L’édito de Bénédicte Hautefort

Les Raisons d’Etre n’ont pas fait de bruit lors des assemblées générales cette année, et pourtant elles continuent à s’imposer dans les statuts, et parmi elles les plus radicales, les « Entreprises à Mission ». Elles sont structurantes pour le quotidien de l’entreprise, car elles le centre sur l’humain. A une époque où recruter est devenu difficile, ces entreprises veulent ajouter une corde de plus à leur arc.

Korian/Clariane est emblématique. Le 15 juin est né Clariane, nouveau nom du champion européen des maisons de retraite, précédemmment Korian. Simultanément, les actionnaires ont plébiscité l’adoption d’une Raison d’Etre et du statut d’entreprise à mission : « Prendre soin de l’humanité de chacun dans les moments de fragilité ».

Depuis que la loi Pacte a rendu possible l’inscription des « Raisons d’Etre » dans les statuts, 45 entreprises cotées à Paris  ont franchi le pas. Un petit nombre a sauté le pas dès 2019, comme Atos, puis une quinzaine en 2020, et depuis, une dizaine régulièrement chaque année. Cette année par exemple Compagnie des Alpes, Holcim et à présent Korian. La Raison d’Etre continue à rapprocher les actionnaires des autres « parties prenantes ». Parmi ces 45 entreprises dotées d’une Raison d’Etre, peu nombreuses sont celles qui, comme Korian, sont « entreprises à mission ». Danone, Ramsay Santé, Vranken Pommery en font partie : il n’y a pas de logique de secteur, c’est un choix de l’entreprise.

Consigne 1: D'après l'éditorial sur les Raisons d'Être, combien d'entreprises cotées à Paris ont inscrit une Raison d'Être dans leurs statuts depuis la loi Pacte ?
Consigne 2: Recopiez, dans l'éditorial sur les Raisons d'Être, tout le passage qui va de « Les Raisons d’Etre » jusqu'à « à leur arc. ».
Consigne 3: Rédigez la suite de l'éditorial sur les Raisons d'Être, à partir de sa dernière phrase.

Liste des enregistrements:

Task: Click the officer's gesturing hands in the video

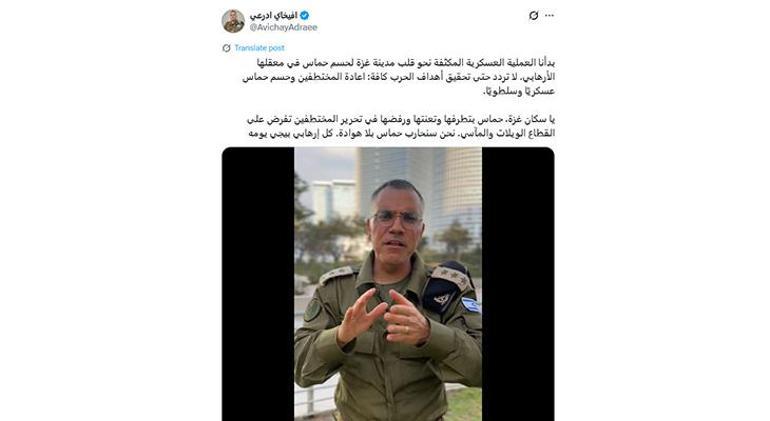Action: (x=383, y=317)
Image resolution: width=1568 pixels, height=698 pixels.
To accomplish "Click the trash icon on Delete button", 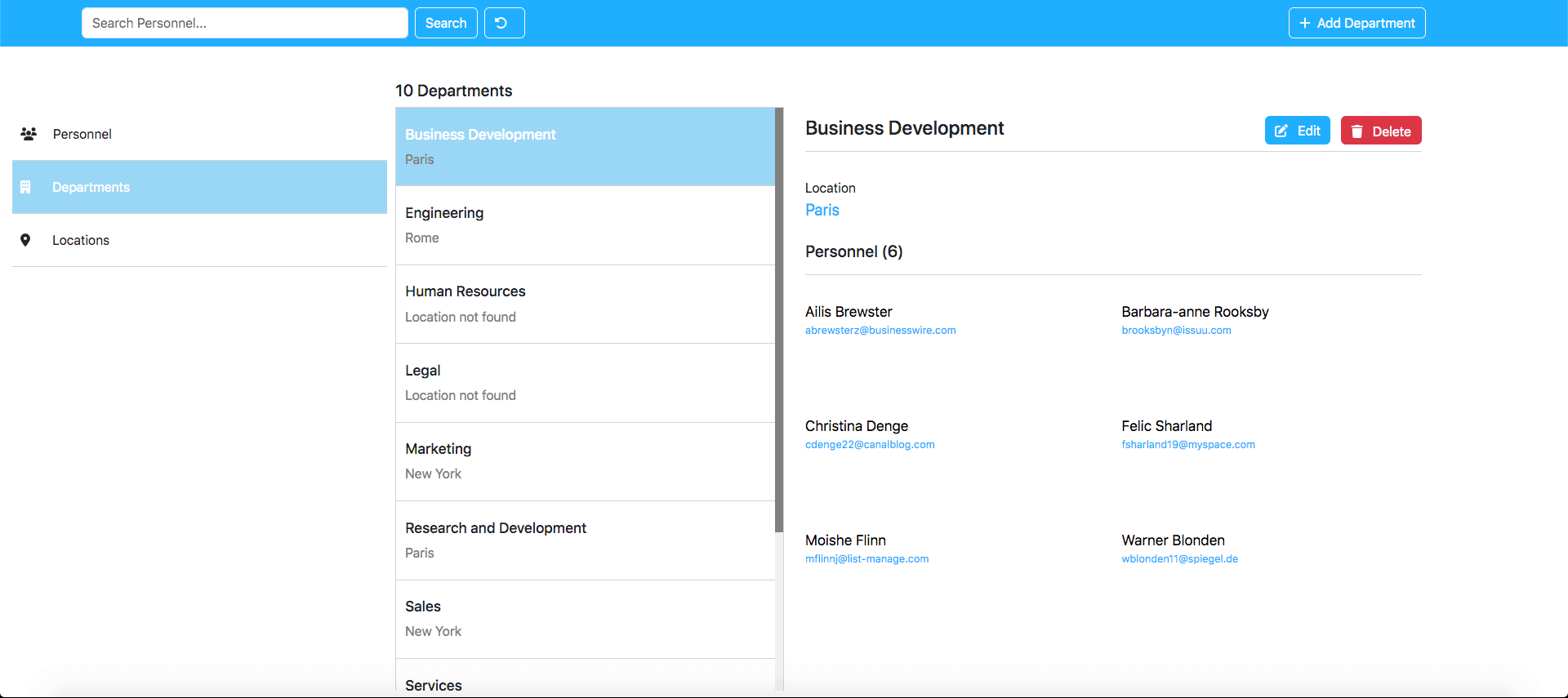I will pos(1356,131).
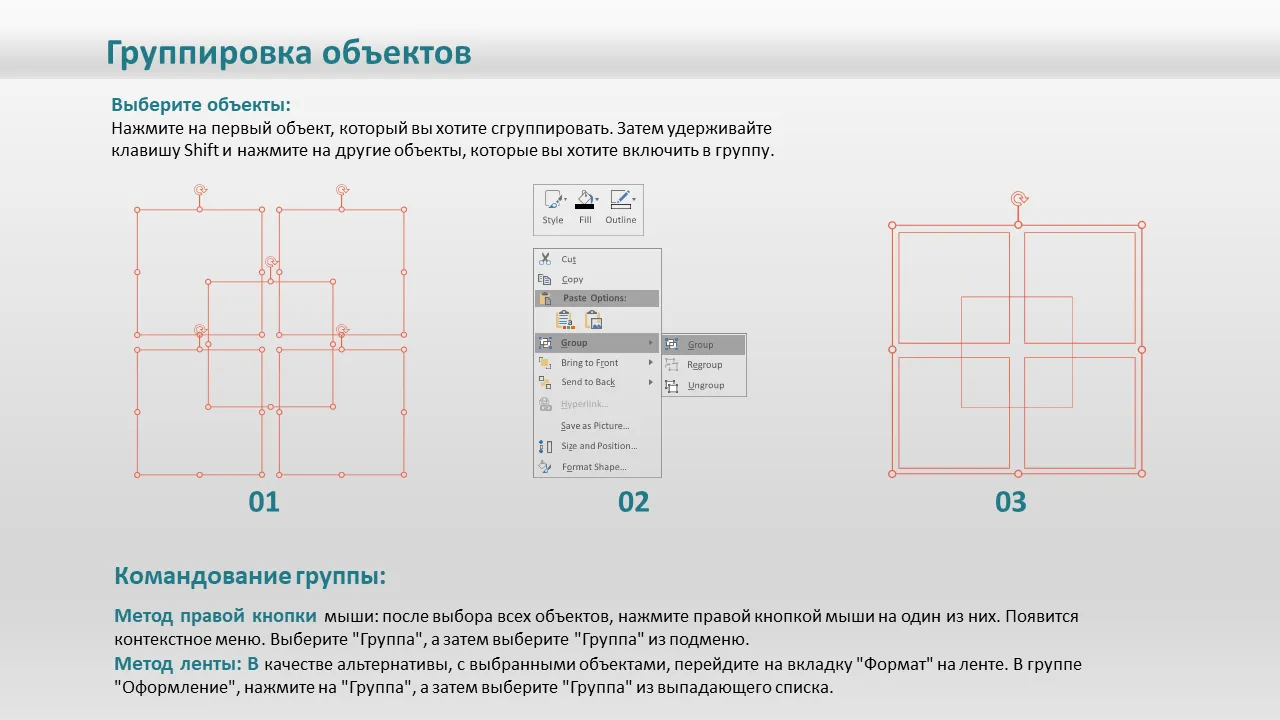The height and width of the screenshot is (720, 1280).
Task: Expand the Bring to Front submenu arrow
Action: (651, 363)
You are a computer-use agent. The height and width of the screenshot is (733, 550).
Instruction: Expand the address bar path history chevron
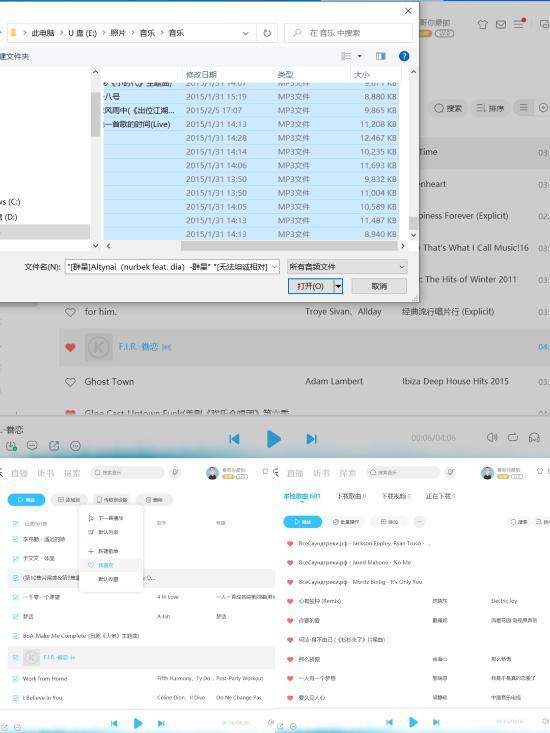coord(245,33)
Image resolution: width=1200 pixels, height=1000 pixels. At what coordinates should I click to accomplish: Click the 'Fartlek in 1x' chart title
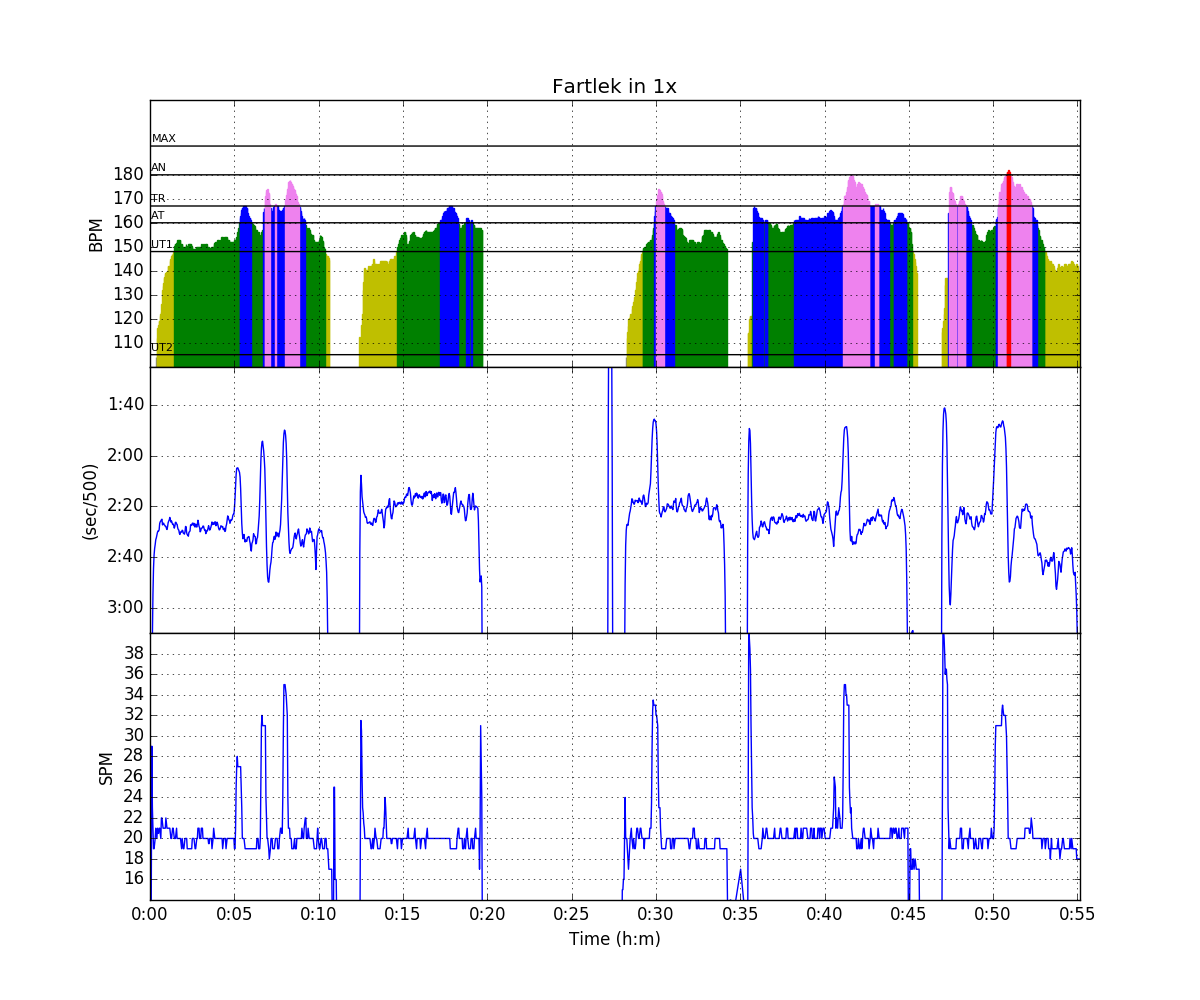(614, 87)
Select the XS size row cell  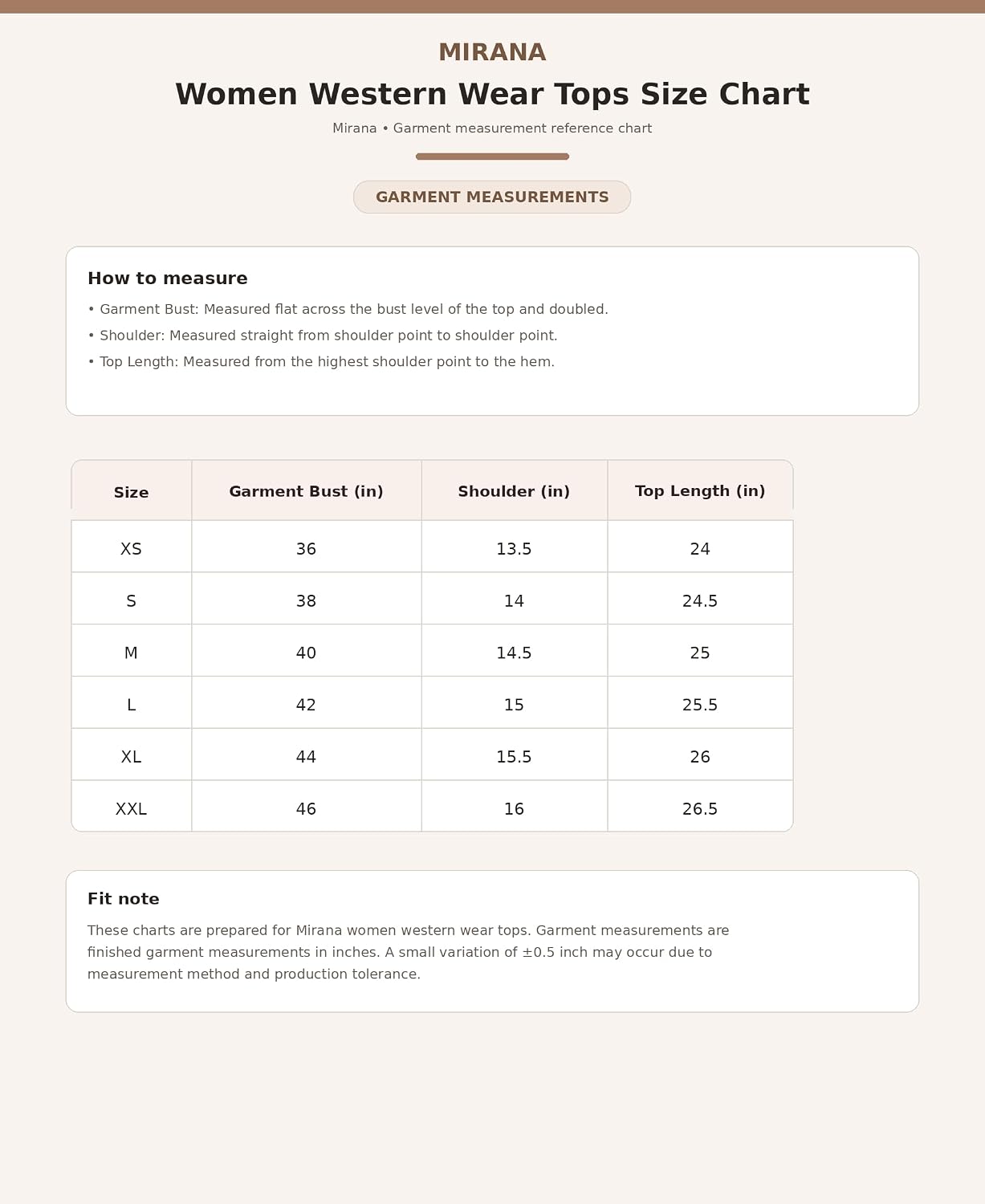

Réponse 1: 45 entreprises cotées à Paris.

Réponse 2:
Les Raisons d’Etre n’ont pas fait de bruit lors des assemblées générales cette année, et pourtant elles continuent à s’imposer dans les statuts, et parmi elles les plus radicales, les « Entreprises à Mission ». Elles sont structurantes pour le quotidien de l’entreprise, car elles le centre sur l’humain. A une époque où recruter est devenu difficile, ces entreprises veulent ajouter une corde de plus à leur arc.

Réponse 3:
L’inscription dans les statuts d’une « Raison d’Etre » et plus encore l’adoption du statut d’entreprise à mission est, pour les entreprises, une manière de renforcer leur capacité à attirer les meilleurs talents, dans une période où il est difficile de recruter, et à fédérer ses « parties prenantes », en jouant sur l’humain. Les « parties prenantes » sont, suivant les cas, les fournisseurs, les clients, les investisseurs, les salariés, les anciens salariés, les collectivités locales. Clariane , comme les entreprises qui l’ont précédée, a expliqué que son changement de nom et le choix du statut d’entreprise à mission était, pour l’entreprise, une manière de rebondir après la crise du Covid et le scandale des Ehpad révélé par le livre Les Fossoyeurs, en 2022. Le livre attaquait Orpea, le principal concurrent, mais a jeté une ombre sur l’ensemble du secteur.

L’entreprise a présenté en assemblée générale les dix initiatives qui seront pilotées par son « Comité de Mission », constitué comme il se doit de personnalités externes. Les thématiques sont la création d’une université d’entreprise, permettant à au moins 6000 collaborateurs de s’engager dans une formation diplômante, la création d’un fonds de solidarité pour les salariés en difficulté, doté de 700 000 euros pour commencer, une meilleure prise en compte de la satisfaction des résidents.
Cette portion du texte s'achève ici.